* [Work item] Starting with the line that contains "Given: Open the ElllGeeEmm user profile link" and stopping after the line that contains "Open the E2E", copy the entries below exactly. Include nothing else.

+===+

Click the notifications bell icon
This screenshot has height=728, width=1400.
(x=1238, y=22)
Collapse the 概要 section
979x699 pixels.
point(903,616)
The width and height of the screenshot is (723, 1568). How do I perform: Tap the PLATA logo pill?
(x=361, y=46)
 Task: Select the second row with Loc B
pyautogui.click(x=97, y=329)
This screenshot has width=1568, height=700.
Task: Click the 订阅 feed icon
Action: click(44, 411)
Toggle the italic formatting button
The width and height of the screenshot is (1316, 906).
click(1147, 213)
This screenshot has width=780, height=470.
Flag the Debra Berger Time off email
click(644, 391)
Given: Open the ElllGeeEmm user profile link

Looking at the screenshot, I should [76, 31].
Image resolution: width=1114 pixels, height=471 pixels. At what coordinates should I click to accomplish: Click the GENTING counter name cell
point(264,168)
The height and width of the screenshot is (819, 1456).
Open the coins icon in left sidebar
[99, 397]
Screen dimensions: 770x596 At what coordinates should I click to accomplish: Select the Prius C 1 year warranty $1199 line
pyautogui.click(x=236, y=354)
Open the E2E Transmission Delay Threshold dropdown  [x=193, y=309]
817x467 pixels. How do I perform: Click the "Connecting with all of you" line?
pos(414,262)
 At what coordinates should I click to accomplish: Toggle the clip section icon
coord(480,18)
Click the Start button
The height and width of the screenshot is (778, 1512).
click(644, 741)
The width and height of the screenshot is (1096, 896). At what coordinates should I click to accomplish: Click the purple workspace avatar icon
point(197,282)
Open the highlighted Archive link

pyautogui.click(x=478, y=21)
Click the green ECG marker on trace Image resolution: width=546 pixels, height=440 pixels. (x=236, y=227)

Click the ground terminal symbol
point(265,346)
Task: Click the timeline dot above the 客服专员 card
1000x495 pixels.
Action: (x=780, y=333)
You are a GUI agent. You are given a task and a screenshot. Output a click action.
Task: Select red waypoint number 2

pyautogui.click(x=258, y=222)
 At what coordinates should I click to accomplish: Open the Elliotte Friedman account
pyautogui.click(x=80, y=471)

+===+

* [Task solution]
Given: Open the ElllGeeEmm user profile link

Looking at the screenshot, I should [76, 31].
Image resolution: width=1114 pixels, height=471 pixels. At what coordinates should I click to accomplish: Click the GENTING counter name cell
point(264,168)
The height and width of the screenshot is (819, 1456).
Open the coins icon in left sidebar
[99, 397]
Screen dimensions: 770x596 At what coordinates should I click to accomplish: Select the Prius C 1 year warranty $1199 line
pyautogui.click(x=236, y=354)
Open the E2E Transmission Delay Threshold dropdown  [x=193, y=309]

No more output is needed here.